* ARBEITSANWEISUNG *
Wie sehen die Zeilen von der Zeile mit „Task: Click the word“ bis einschließlich der Zeile mit „pyautogui.click(x=113, y=388)“ aus, wenn man sie in eine JSON-Liste von Zeichenketten umschreibt, mit einem Eintrag pro Zeile und ohne Leerzeilen? Lass die Bilder in der Antwort weg.

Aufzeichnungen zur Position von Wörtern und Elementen
■ ■ ■
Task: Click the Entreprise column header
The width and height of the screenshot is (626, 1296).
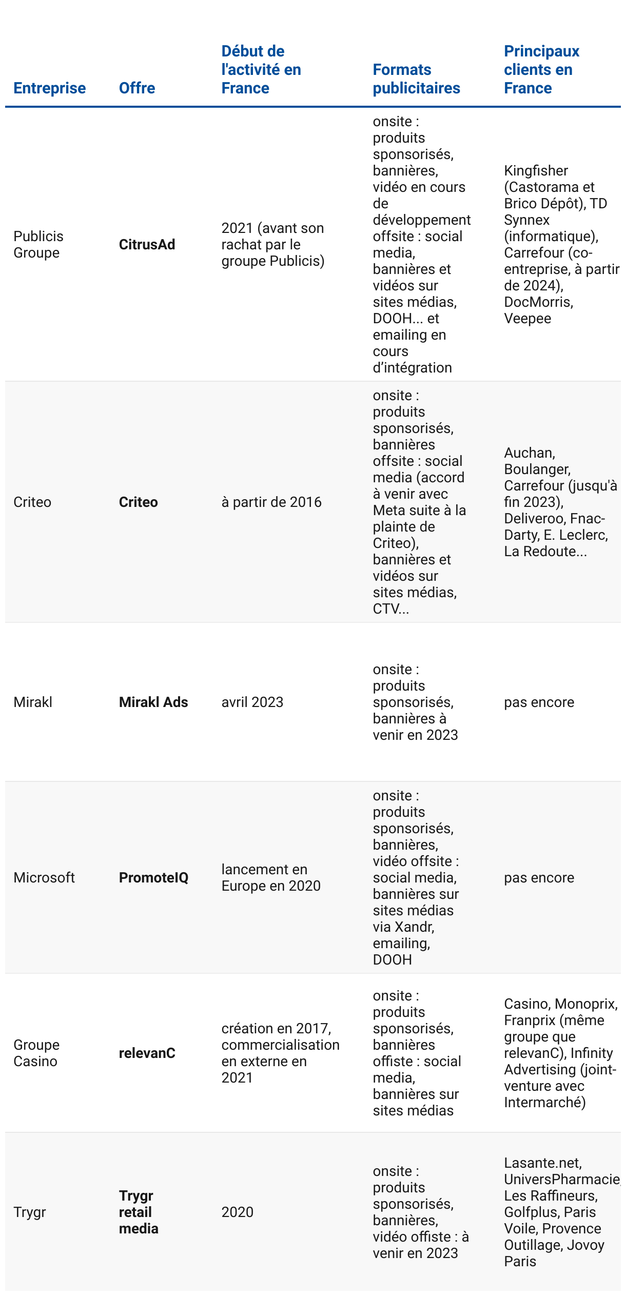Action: click(49, 88)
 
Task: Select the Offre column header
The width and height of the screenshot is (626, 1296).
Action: click(136, 88)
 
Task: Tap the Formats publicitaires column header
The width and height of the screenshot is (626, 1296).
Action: click(416, 79)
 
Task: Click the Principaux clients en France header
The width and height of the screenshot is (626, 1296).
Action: click(541, 70)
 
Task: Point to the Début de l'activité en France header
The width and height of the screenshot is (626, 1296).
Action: click(261, 70)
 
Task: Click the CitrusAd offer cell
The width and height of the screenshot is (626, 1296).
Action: click(147, 245)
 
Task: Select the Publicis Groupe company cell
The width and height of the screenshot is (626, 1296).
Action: click(38, 245)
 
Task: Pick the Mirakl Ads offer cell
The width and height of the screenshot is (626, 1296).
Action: click(153, 702)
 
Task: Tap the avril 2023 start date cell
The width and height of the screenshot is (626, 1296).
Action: click(252, 702)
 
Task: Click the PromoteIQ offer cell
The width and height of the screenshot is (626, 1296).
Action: click(153, 878)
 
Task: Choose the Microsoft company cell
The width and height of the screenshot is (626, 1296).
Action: click(44, 878)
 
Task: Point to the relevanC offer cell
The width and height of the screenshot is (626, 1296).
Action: click(147, 1053)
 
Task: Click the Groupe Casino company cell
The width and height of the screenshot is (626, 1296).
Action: click(36, 1053)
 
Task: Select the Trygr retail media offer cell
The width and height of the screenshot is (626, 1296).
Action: click(139, 1212)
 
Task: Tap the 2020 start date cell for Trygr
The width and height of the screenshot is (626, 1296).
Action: click(237, 1212)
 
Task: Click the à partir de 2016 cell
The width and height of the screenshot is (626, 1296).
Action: click(271, 502)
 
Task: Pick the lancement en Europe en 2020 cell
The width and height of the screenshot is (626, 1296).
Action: click(270, 878)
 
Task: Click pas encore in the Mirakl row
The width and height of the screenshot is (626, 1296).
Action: click(539, 702)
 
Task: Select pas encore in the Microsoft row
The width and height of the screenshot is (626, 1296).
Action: click(539, 878)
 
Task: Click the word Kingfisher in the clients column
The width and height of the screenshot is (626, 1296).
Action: click(536, 171)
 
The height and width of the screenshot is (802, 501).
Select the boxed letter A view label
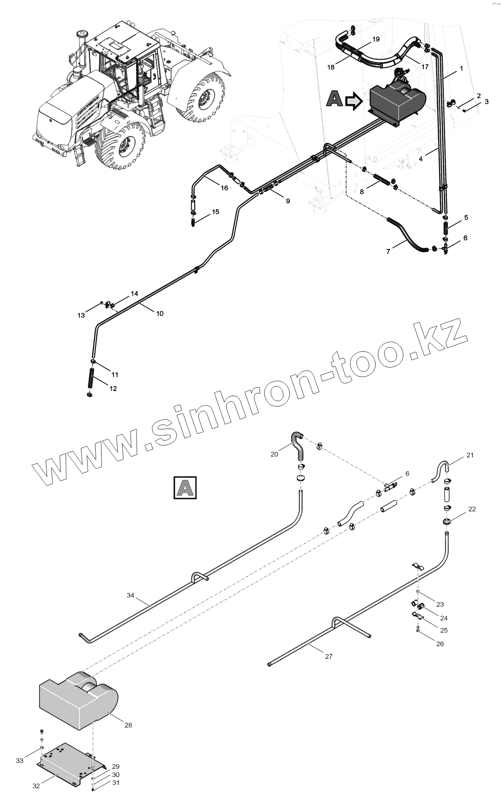pyautogui.click(x=185, y=487)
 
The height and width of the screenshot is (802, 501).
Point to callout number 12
pyautogui.click(x=113, y=388)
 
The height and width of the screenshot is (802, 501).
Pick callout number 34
pyautogui.click(x=131, y=595)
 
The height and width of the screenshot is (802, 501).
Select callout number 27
pyautogui.click(x=328, y=657)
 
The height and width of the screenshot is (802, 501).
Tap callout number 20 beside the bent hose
pyautogui.click(x=274, y=454)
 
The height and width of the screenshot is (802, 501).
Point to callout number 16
pyautogui.click(x=224, y=188)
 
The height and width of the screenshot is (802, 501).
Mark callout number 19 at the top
pyautogui.click(x=376, y=39)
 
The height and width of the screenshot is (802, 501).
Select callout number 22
pyautogui.click(x=472, y=509)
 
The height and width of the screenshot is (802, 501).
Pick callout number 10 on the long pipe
pyautogui.click(x=160, y=313)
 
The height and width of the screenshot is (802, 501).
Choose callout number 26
pyautogui.click(x=440, y=644)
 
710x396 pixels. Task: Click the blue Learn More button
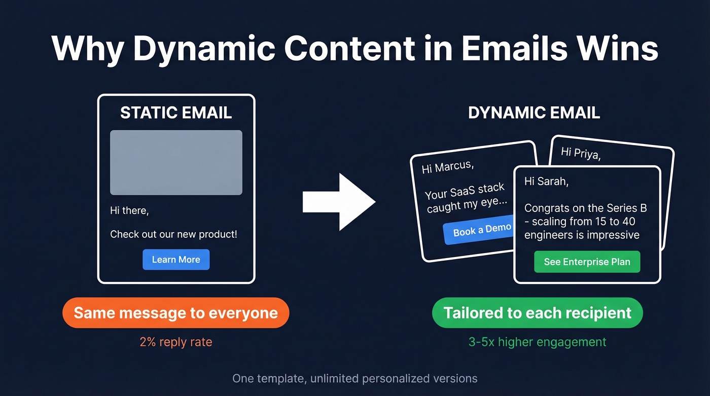point(175,260)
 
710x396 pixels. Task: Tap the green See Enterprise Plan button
point(587,262)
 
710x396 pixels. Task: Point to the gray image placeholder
point(176,162)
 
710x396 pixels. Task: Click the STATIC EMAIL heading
point(176,113)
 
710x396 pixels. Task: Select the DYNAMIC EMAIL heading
point(534,113)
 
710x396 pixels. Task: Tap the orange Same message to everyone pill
point(175,312)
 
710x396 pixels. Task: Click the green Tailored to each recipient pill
point(537,312)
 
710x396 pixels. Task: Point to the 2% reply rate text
point(175,342)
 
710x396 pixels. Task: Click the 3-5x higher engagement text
point(537,342)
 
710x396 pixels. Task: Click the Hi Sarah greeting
point(546,182)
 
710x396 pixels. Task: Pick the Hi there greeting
point(129,210)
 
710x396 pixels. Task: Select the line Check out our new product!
point(173,234)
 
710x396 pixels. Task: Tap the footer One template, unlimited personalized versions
point(354,378)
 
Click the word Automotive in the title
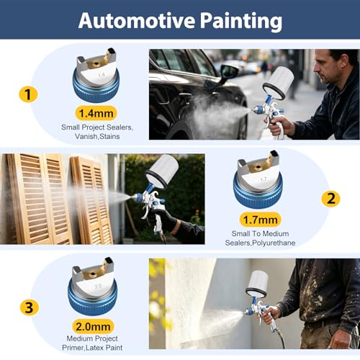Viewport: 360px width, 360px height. (x=137, y=20)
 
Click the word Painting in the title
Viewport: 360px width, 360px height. (x=241, y=22)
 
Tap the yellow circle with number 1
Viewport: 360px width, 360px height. (x=28, y=94)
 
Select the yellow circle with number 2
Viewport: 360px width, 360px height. (x=330, y=199)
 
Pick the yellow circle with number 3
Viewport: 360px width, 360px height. (x=30, y=307)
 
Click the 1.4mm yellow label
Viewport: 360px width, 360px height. (x=96, y=113)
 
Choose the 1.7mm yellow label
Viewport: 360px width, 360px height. (x=261, y=220)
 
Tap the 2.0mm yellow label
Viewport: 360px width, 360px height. (x=93, y=326)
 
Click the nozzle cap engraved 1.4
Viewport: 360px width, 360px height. (x=96, y=76)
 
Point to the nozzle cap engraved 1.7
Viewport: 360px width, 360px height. (x=258, y=180)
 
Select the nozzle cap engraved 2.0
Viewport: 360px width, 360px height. (x=93, y=287)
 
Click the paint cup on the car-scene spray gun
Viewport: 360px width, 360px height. (x=279, y=83)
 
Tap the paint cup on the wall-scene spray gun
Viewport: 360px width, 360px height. (x=257, y=284)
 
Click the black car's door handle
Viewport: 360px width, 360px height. (x=185, y=96)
■ ■ ■
* ANTWORT ZUR ÜBUNG *
[
  "Task: Click the word Kingfisher in the clients column",
  "The width and height of the screenshot is (626, 1296).",
  "Action: click(536, 171)",
  "The height and width of the screenshot is (802, 501).",
  "Select the boxed letter A view label",
  "pyautogui.click(x=185, y=487)",
  "The height and width of the screenshot is (802, 501).",
  "Point to callout number 12",
  "pyautogui.click(x=113, y=388)"
]